**WHAT TO PRODUCE**: Which lines below contain the word "give"? Copy each one.

**DATA IN THIS EXERCISE**:
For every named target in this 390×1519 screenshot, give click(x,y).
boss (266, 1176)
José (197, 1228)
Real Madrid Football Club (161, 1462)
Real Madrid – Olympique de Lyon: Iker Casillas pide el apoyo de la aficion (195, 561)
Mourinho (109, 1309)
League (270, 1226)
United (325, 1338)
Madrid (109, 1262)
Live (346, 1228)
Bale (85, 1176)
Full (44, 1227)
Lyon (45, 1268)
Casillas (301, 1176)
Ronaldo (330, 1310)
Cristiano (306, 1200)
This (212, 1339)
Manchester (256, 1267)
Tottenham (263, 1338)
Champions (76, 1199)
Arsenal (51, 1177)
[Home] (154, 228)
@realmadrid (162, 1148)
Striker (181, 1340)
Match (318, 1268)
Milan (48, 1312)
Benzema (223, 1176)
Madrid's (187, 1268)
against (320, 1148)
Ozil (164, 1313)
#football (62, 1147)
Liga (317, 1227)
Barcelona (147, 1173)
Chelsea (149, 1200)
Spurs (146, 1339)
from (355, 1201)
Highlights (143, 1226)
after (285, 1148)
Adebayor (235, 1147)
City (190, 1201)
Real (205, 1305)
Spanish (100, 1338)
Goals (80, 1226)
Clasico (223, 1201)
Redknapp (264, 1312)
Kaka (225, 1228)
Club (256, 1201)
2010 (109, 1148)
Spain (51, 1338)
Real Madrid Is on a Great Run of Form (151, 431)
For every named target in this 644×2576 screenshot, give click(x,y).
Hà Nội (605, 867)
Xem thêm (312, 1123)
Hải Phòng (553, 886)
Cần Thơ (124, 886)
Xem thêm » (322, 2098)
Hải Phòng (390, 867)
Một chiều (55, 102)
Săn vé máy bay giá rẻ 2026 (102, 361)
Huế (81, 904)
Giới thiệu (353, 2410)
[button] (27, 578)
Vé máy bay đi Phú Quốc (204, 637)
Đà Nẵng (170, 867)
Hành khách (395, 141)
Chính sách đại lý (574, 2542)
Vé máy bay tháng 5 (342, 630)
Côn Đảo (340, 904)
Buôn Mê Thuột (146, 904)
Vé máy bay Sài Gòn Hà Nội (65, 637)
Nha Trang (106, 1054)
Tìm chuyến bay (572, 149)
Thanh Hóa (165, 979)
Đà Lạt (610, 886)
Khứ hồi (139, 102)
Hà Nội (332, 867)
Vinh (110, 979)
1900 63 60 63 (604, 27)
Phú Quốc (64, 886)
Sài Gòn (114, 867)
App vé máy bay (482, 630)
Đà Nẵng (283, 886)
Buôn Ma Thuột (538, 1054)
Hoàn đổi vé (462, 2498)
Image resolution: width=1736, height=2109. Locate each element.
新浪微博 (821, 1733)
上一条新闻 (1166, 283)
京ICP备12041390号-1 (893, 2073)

**SOLUTION TO THE EXERCISE**:
For every named target in this 390×1519 screenshot, give click(x,y).
For every named target in this 644×2576 screenshot, give click(x,y).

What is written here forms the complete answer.